> _Instructions for the task_: Arrange the lines of the records as a JSON list of strings, one string per line, starting with the first line and stopping after the line that contains "Looking at the". Leave out blank lines, and keep the pictures out of the answer.

----- Excerpted records -----

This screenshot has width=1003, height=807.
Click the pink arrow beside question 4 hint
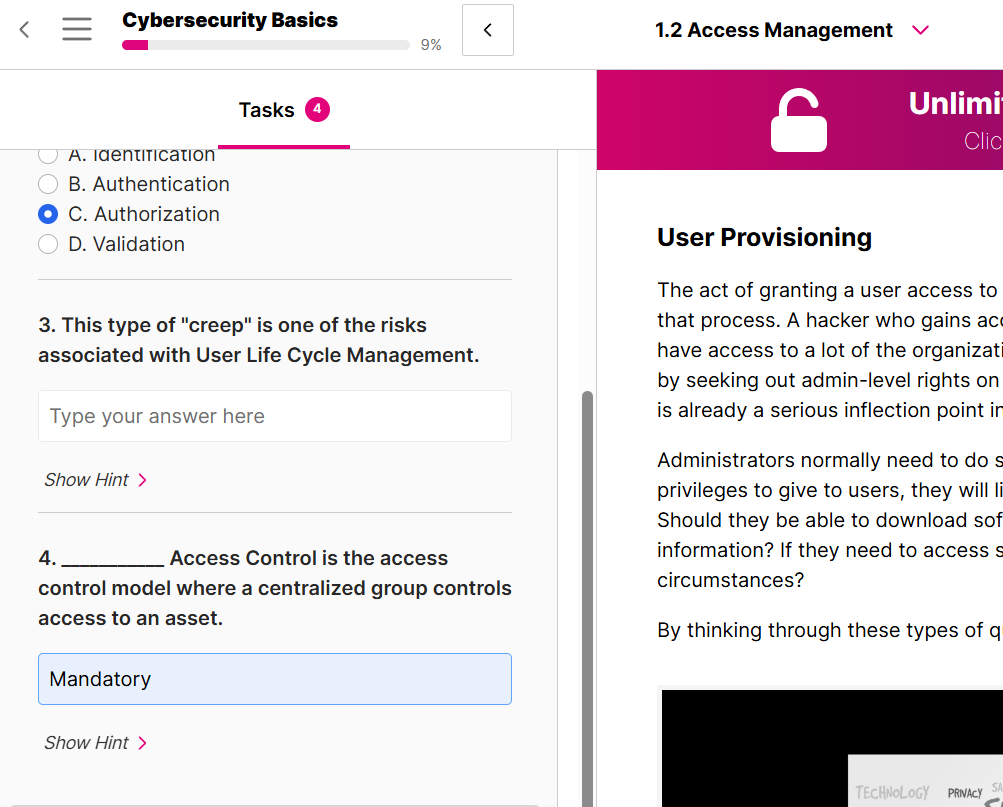(142, 743)
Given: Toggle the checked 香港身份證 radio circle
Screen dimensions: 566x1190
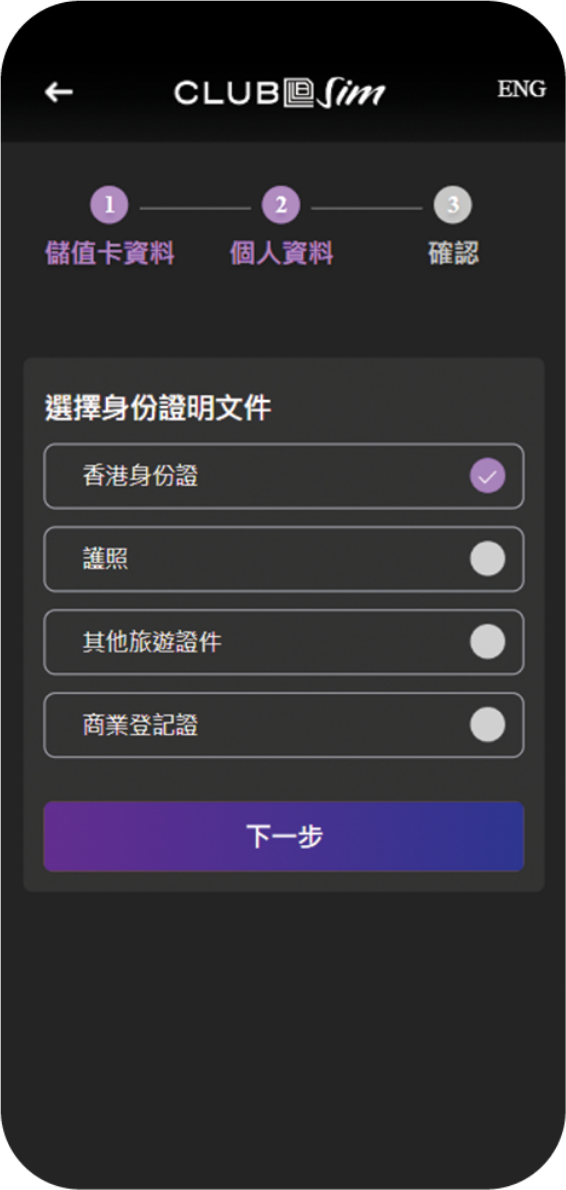Looking at the screenshot, I should pyautogui.click(x=487, y=477).
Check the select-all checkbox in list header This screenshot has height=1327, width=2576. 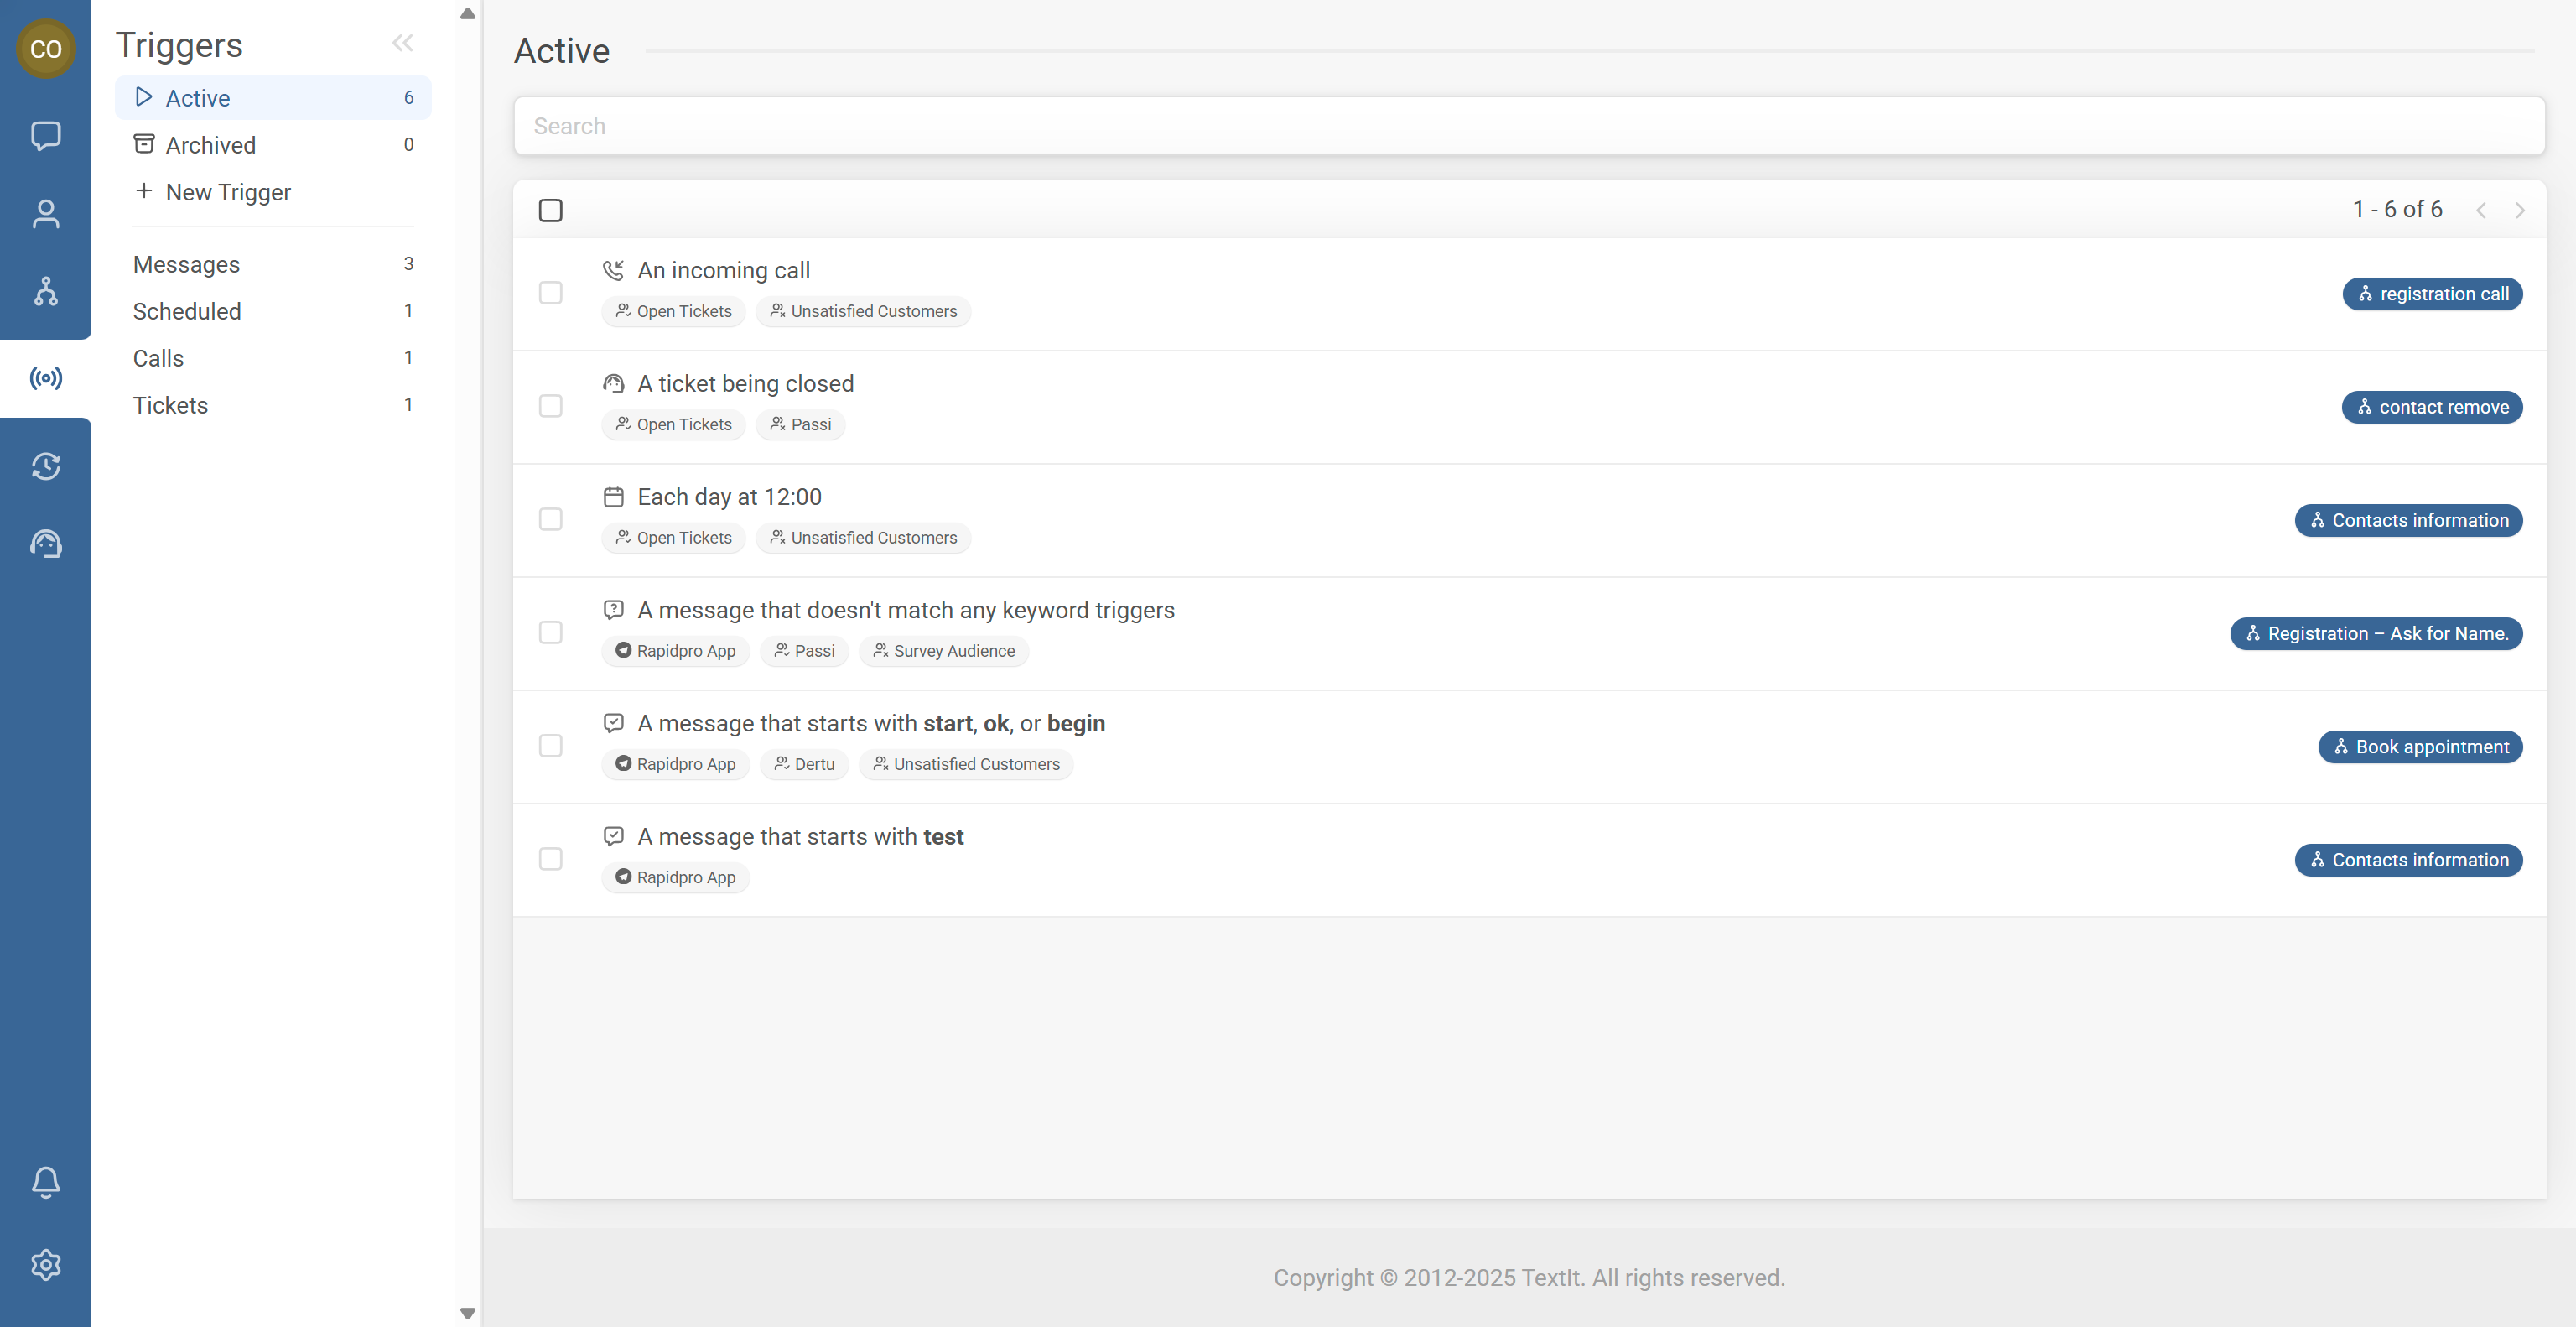550,210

-----

> _Task solution_:
[
  "This screenshot has width=1003, height=807.",
  "Click the pink arrow beside question 4 hint",
  "(142, 743)",
  "Given: Toggle the checked 香港身份證 radio circle",
  "Screen dimensions: 566x1190",
  "Looking at the screenshot, I should pyautogui.click(x=487, y=477)."
]